**About this exercise:** Could you print every entry below exactly as given?

(Excerpts from a dataset)
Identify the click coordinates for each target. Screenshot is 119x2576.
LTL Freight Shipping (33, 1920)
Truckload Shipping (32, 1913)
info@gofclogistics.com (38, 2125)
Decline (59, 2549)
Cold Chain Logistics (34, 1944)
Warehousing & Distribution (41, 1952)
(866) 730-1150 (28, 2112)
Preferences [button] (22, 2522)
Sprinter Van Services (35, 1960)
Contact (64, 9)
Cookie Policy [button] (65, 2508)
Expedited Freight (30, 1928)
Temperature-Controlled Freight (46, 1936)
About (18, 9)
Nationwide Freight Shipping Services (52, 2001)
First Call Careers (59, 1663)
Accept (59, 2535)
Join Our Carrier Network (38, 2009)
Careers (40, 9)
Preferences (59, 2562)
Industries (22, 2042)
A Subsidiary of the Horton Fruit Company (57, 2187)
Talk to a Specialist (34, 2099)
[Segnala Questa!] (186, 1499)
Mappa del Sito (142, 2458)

**Response area:**
Identify the click coordinates for each target. Screenshot is 119x2576.
LTL Freight Shipping (33, 1920)
Truckload Shipping (32, 1913)
info@gofclogistics.com (38, 2125)
Decline (59, 2549)
Cold Chain Logistics (34, 1944)
Warehousing & Distribution (41, 1952)
(866) 730-1150 (28, 2112)
Preferences [button] (22, 2522)
Sprinter Van Services (35, 1960)
Contact (64, 9)
Cookie Policy [button] (65, 2508)
Expedited Freight (30, 1928)
Temperature-Controlled Freight (46, 1936)
About (18, 9)
Nationwide Freight Shipping Services (52, 2001)
First Call Careers (59, 1663)
Accept (59, 2535)
Join Our Carrier Network (38, 2009)
Careers (40, 9)
Preferences (59, 2562)
Industries (22, 2042)
A Subsidiary of the Horton Fruit Company (57, 2187)
Talk to a Specialist (34, 2099)
[Segnala Questa!] (186, 1499)
Mappa del Sito (142, 2458)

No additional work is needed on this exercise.